When W said that “All you need is the wrong base assumption,” I took him to be referring to the assumption that there are always adequate scientific explanations without reference to God, and/or to the stronger assumption that there is no God. I found this compelling for two main reasons. First, assumptions certainly do have a way of reinforcing themselves. And second, this was the first thing I’ve heard that seems to avoid my conspiracy theory worry. (Please note, though, that precisely because I found it compelling, I may have jumped to an interpretation a bit different from what W meant. We’ll see.)
I’ll try to take a look at some of those papers you linked to. Thanks!
You wrote that Christianity “is an all too human attempt to make sense of something which it has encountered and which it does its best to preserve in all its historically conditioned particularity. We need to get beneath the systematic theoretical appearances to the wild beauty that it attempts to transmit.” I think it’s important to note that, at the very least, there are parts of scripture that contradict this view; and that this is not the sort of thing that I used to take Christianity to be, and that most believers have taken, and do take, it to be. I’m thinking, in contrast, of the view of Christianity as a revelation—i.e. as God revealing. Rather than a human attempt to make sense of an encounter and transmit this sense, this view sees Christianity as divine revealing, divine showing, divine speech. It is not merely man speaking about God, but God speaking about God, albeit to and through man.
Even when we move beyond the particulars of Christianity, I would say that a revelation (or something like it) can still do work that a human attempt cannot. Purely human attempts are constrained by human limitations. But something that is more than a human attempt could exceed these limitations, in principle.

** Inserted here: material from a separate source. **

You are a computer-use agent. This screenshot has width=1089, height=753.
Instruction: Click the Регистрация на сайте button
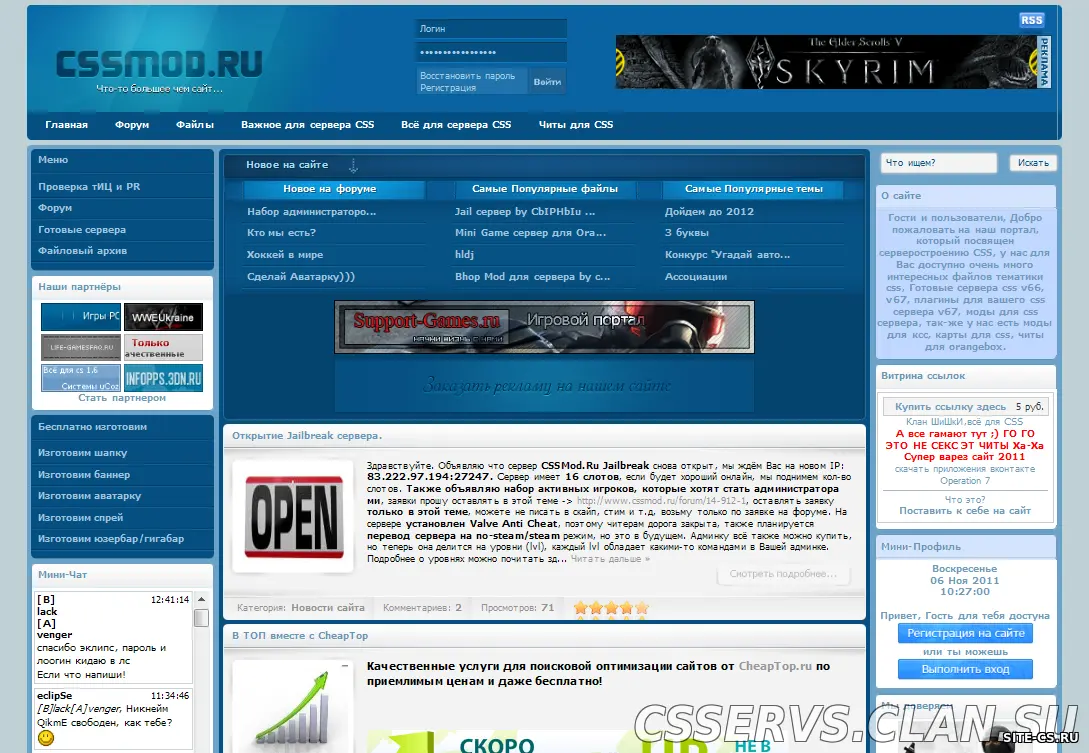coord(965,633)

If we take that sort of superhuman or supernatural dynamic out of play, and we’re working only with humans making sense of what they’ve encountered, then I don’t think we have any reason to end up believing in anything supernatural. We certainly can’t get close to the fixins of actual religions, like an afterlife or a just God.
You acknowledge that we can’t know that “our experiences of what we take to be ultimately meaningful properties really are ultimately meaningful,” and we can’t know that “our selves and our actions have any significance beyond our experiences of significance.” But you say that faith “lives into the possibility of an affirmative answer.” On a personal level, I can say sure, Godspeed—if you can hope and risk and wager and live into that possibility, go for it. I sure have no grounds upon which to call this wrong.
But I think you run into problems with Christianity, at least. As I said before, I think Christianity itself forces us to either accept it as truth, or else reject it. And while I think there is definitely room for this acceptance as truth to include uncertainty and choosing and living into, I think that a program of seeing Christianity as just a human attempt to make sense lies beyond the pale.